[START Records to use]

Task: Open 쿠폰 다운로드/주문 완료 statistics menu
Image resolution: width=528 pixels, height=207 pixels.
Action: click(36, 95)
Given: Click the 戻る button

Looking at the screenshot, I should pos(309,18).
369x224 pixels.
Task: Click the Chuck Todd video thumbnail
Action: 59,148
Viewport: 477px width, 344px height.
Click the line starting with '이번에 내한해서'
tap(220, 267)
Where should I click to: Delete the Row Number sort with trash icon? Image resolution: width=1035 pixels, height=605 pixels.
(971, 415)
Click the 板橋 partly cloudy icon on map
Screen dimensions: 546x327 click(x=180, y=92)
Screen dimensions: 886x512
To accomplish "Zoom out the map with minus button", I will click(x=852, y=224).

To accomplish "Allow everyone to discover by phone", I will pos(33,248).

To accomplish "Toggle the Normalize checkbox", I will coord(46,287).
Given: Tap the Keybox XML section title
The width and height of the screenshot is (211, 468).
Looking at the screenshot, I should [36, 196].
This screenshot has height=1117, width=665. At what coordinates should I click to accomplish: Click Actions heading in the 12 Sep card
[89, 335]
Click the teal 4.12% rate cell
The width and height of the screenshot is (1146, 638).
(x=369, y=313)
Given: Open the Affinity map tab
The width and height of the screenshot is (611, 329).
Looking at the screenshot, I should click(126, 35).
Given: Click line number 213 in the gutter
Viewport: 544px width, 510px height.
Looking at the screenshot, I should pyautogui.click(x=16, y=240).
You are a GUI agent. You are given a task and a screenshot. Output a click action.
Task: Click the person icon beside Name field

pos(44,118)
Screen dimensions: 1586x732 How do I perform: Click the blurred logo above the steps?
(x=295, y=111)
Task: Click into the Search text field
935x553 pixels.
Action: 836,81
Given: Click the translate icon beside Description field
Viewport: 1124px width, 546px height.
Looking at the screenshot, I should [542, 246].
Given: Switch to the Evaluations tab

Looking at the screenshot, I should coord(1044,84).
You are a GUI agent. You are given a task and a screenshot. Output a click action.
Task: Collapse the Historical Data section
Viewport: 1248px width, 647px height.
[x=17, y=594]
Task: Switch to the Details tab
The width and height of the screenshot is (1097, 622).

[END Records to use]

## [Set exercise]
Reproduce the data verbatim from the line containing "Screen dimensions: 886x512" through the line containing "Action: 836,81".

## [Task answer]
Screen dimensions: 886x512
To accomplish "Zoom out the map with minus button", I will click(x=852, y=224).

To accomplish "Allow everyone to discover by phone", I will pos(33,248).

To accomplish "Toggle the Normalize checkbox", I will coord(46,287).
Given: Tap the Keybox XML section title
The width and height of the screenshot is (211, 468).
Looking at the screenshot, I should [36, 196].
This screenshot has height=1117, width=665. At what coordinates should I click to accomplish: Click Actions heading in the 12 Sep card
[89, 335]
Click the teal 4.12% rate cell
The width and height of the screenshot is (1146, 638).
(x=369, y=313)
Given: Open the Affinity map tab
The width and height of the screenshot is (611, 329).
Looking at the screenshot, I should click(126, 35).
Given: Click line number 213 in the gutter
Viewport: 544px width, 510px height.
Looking at the screenshot, I should pyautogui.click(x=16, y=240).
You are a GUI agent. You are given a task and a screenshot. Output a click action.
Task: Click the person icon beside Name field

pos(44,118)
Screen dimensions: 1586x732 How do I perform: Click the blurred logo above the steps?
(x=295, y=111)
Task: Click into the Search text field
935x553 pixels.
Action: 836,81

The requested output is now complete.